Trained as a newspaper journalist, became a crime reporter and news-desk executive for leading national newspapers, before transferring to television more than a decade ago: he is now scriptwriter and executive producer for major British and International broadcasters.
His films are regularly broadcast on the Discovery Channel, National Geographic Television and the History Channel – and he was the 2012 winner of Columbia University’s prestigious Du Pont Award, America’s broadcasting equivalent of the Pulitzer Prize, as well as of the National Association for the Advancement of Science’s 2011 Kavli Science Journalism Award, for in-depth reporting.
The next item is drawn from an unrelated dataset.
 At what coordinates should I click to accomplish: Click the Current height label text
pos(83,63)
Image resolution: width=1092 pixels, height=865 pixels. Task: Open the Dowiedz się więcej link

A former commissioning editor at C4 Television, he has produced and directed films in the Cutting Edge and True Stories documentary strands for Channel 4, for BBC’s Panorama and numerous other BBC and ITV series. A recent work was an award-winning Channel 4 documentary about the science behind the 2011 earthquake and tsunami that devastated Japan.
Wearing his author’s hat, he wrote a book about the missing British Earl, Lord Lucan, LOOKING FOR LUCAN. More recently extensively researched the surviving RMS Titanic archives, investigating the cause of the deaths of 1500 passengers: for the first time, he names the group of guilty men, who all contributed, in various ways, to this disaster. His resulting book, commemorating the centenary, WHO SANK THE TITANIC? THE FINAL VERDICT, was published by Pen & Sword in March, 2012.
Robert Strange has also aided Miranda Middleton to write 50 SHADES OF DOMINATION. (John Blake – published Spring 2014).
Most recently Robert collaborated on a history of women in the police force with Jennifer Rees a retired Metropolitan Police Officer and Scenes of Crimes officer with more than 30 years of experience. She joined as a WPC in 1969, when women police were still part of an entirely separate department and rose to become a Senior Forensic Training Manager at the Metropolitan Crime Academy in Hendon.